Выхожу от нее и нос к носу сталкиваюсь с Пушкиным.
— Дорохов тебя вызвал?
Хмуро спросил, не поздоровавшись даже. И кто ему разболтать успел?..
— Так уж случилось, Александр Сергеевич.
Идем по улице, неизвестно куда и зачем.
— Кого попросил в секунданты?
— Раевского. Он противников
— Да приятель его, мой вчерашний противник. Ох, Сашка, Сашка… — Пушкин вздохнул, помолчал. — Рассвирепел Дорохов, говорит, потому тебя и искал. Нельзя тебе промахиваться, хотя и дурно это. Дурно, дурно!..
Разозлился я, признаться, от опеки такой.
— Не беспокойтесь, — говорю, — Александр Сергеевич, понапрасну. Не промахнусь.
— Тогда — либо солдатская шинель, либо Петропавловская крепость!
Тут-то я слова гадалки и вспомнил.
— Стало быть, — говорю, — верно мне гадалка в таборе нагадала, пока вы с Кантараем подряд на всех языках беседу вели.
— Гадалка? — Пушкин вдруг оживился. — И что же она тебе наворожила? Тут за углом Думиреску погребец винный держит. Вино у него доброе, пойдем? Там и расскажешь.
В погребце у Думиреску было прохладно и тихо. Только два безусых вроде меня гусарских корнета друг с другом в углу чокались. Громко, мрачно и беспрестанно.
Там я все ему и рассказал. И про казенный дом, и про солдатскую шинель. Все грозные пророчества старой цыганки выложил, только об обещанной мне великой любви умолчал. Слишком уж не верилось мне тогда, в мои-то восемна-дцать лет, в любовь до гроба. Думал в то время, признаться, что и всем не верится, а потому и решил не говорить об этом, чтобы недорослем не показаться. Особенно — накануне пальбы с Руфином Дороховым.

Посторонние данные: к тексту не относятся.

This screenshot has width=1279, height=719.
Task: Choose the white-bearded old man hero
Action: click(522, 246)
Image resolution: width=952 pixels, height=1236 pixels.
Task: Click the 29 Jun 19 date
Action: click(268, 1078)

…Ах, дети мои любезные, не скрывайте же никогда добрых помыслов, надежд да мечтаний собственных от себя самих! Из молодечества, из глупой боязни юнцом прослыть, из ложного страха потерять уважение в глазах усатых, хрипатых, дуэльными шрамами покрытых кумиров молодости своей. Любовь — не тела вашего застоявшегося восторг, любовь — торжество души вашей. Высший взлет ее и парение над обыденностью, над мелочностью жизни, над скотством ее парение. Ничто более не способно сил человеческих в такой мере приумножить, как всепрощающая, терпеливая преданность и нежная вера в собственную половиночку вашу, коли выпало вам сказочное счастье обресть ее в юдоли мирской…
…— Странно, — сказал Александр Сергеевич, внимательно выслушав меня. — Мне ведь тоже судьбу мою предсказали. Правда, не по глазам, а по линиям на ладони, но это все равно. В Петербурге это было. Гадала старая немка Кирхгоф Александра Филипповна. Свидетелей на сей предмет предостаточно имею: вместе с братьями Всеволодскими, Павлом Мансуровым да актером одним, Сосницким, к ней ввалился. А вывалился ошарашенным.
— Что ж так?
— А так, что она уж очень многое мне предсказала. И изгнание на юг, и тяжкую здесь болезнь, — он снял феску и показал мне свою обритую голову, только-только начинавшую отрастать кудрявыми каштановыми волосиками. — Видишь? Побрили после горячки. И, Сашка, главное она тогда мне предсказала. Что погибну я от руки высокого белокурого человека. И когда я тебя впервые увидел, все во мне как бы оборвалось: вот он, мне предсказанный, подумал сразу.